State–space models link elk movement patterns to landscape characteristics in Yellowstone National Park

Forester, J. D., Ives, A. R., Turner, M. G., Anderson, D. P., Fortin, D., Beyer, H. L., … & Boyce, M. S. (2007). State–space models link elk movement patterns to landscape characteristics in Yellowstone National Park. Ecological Monographs77(2), 285-299.

Classic analyses of animal movement paths (e.g. from GPS loggers) are based on correlated random walks, which are essentially null models where “step lengths” (usually the distance traveled between GPS fixes) are drawn from a distribution and turning angles are autocorrelated. Any departure from these random walks can be used as evidence for biological processes such as habitat selection. However, these methods usually use an “average” landscape over an area, rather than one that an animal is experiencing at any given moment, whereas in reality animals are constantly responding to stimuli, including both external (e.g. patch quality) and internal (e.g. hunger) states. Further, there are feedbacks between animals and their environments that are not considered by models that assume an “average” landscape.

In this paper, Forester et al. (2007) develop a state-space model of animal movement, which considers both the behavioral state of an animal and landscape characteristics concurrently.
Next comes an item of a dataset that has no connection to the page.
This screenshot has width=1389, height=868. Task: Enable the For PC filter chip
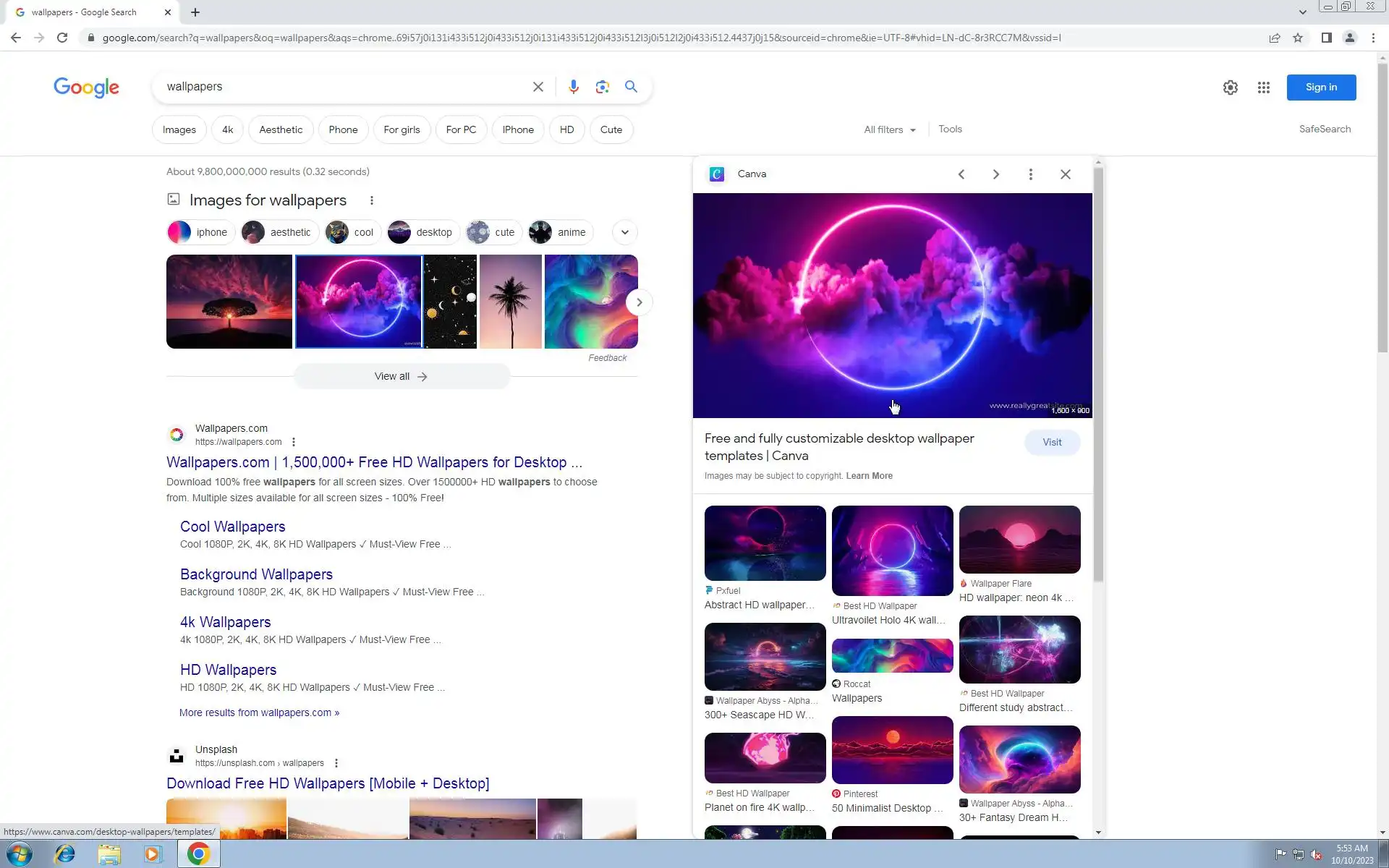click(x=461, y=129)
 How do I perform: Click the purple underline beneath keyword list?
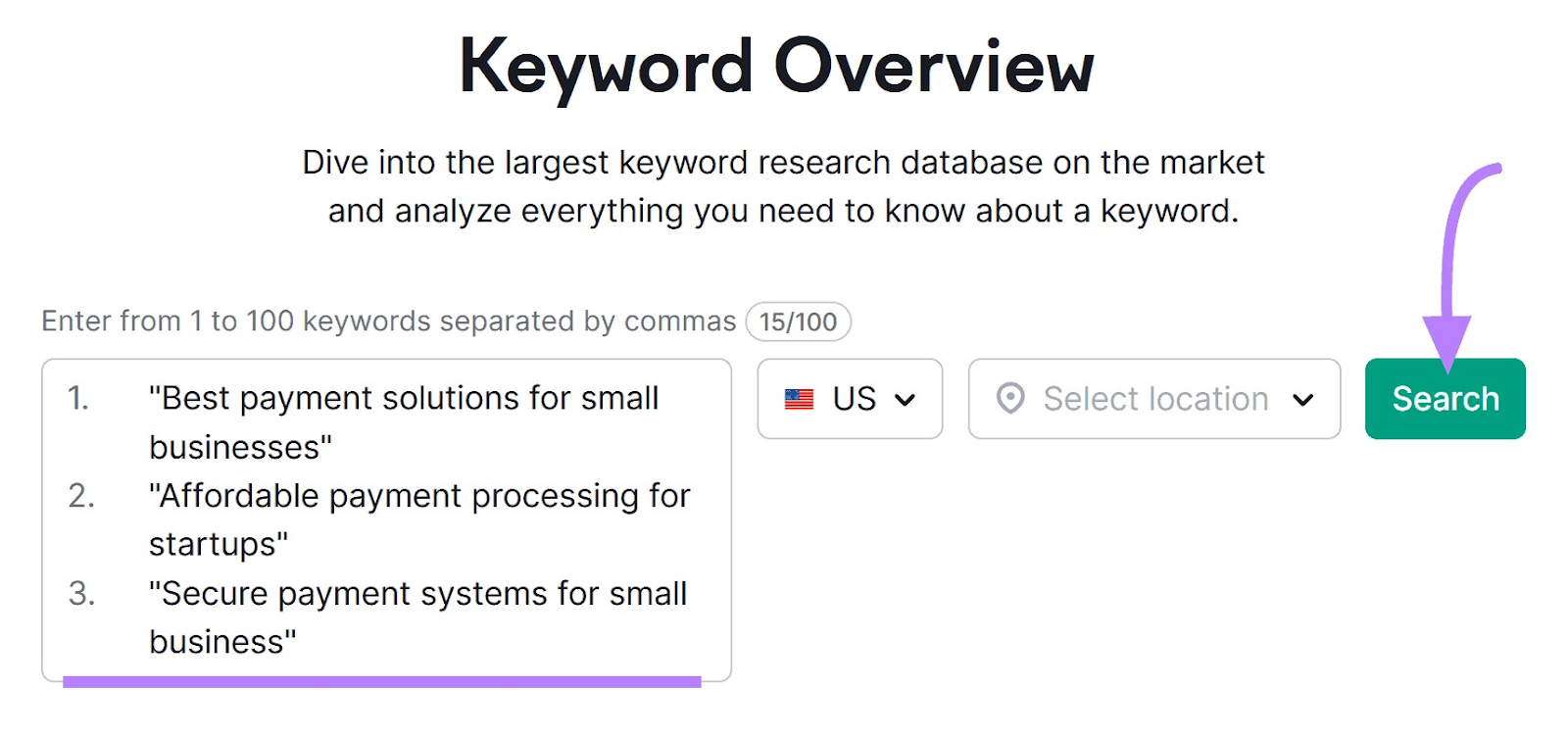pyautogui.click(x=382, y=681)
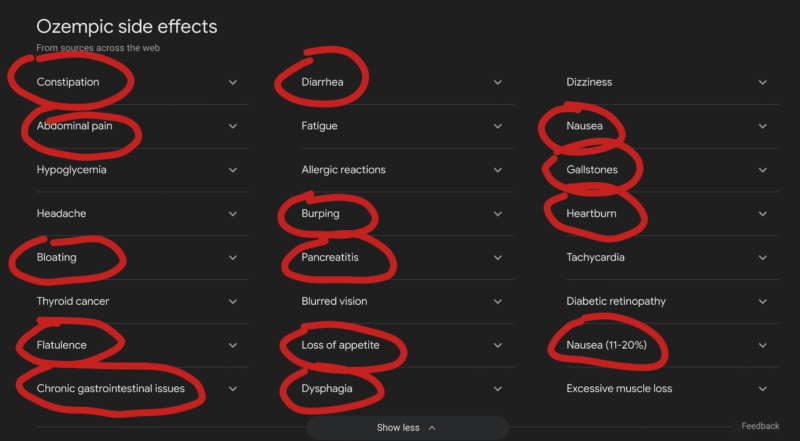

Their model models step length as a product of two main processes: an immediate response to the environment and an autocorrelated response to the (past) environment. By allowing this second process to vary in strength, they are able to model the importance of an animal’s behavioral state in determining movement speed. They apply this model to both simulated and real GPS and landscape data of elk in Yellowstone National Park to examine the relationships between landscape characteristics, autocorrelation of movement, and home range size.
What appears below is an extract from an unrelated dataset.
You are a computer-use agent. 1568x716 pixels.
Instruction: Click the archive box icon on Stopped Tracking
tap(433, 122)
Overall, the authors found that when the importance of autocorrelation was high (i.e. behavioral state was strongly dependent on past conditions), both simulated and real elk had larger home ranges than when the importance of autocorrelation was low. This result suggests that home range size depends not only on landscape structure, but also on the intrinsic tendency of animals to move according to their past experience. Surprisignly, they also saw large variability in the importance of any given landscape characteristic for the movements of GPS-tagged elk, pointing to a high inter-individual variation in movement strategy within the population. The authors suggest that behavioral responses may occur on multiple spatial and temporal scales, which may account for the inconsistency of parameter estimates between individuals. They conclude that the state-space models provide a flexible and generalizable modeling strategy for animal movements.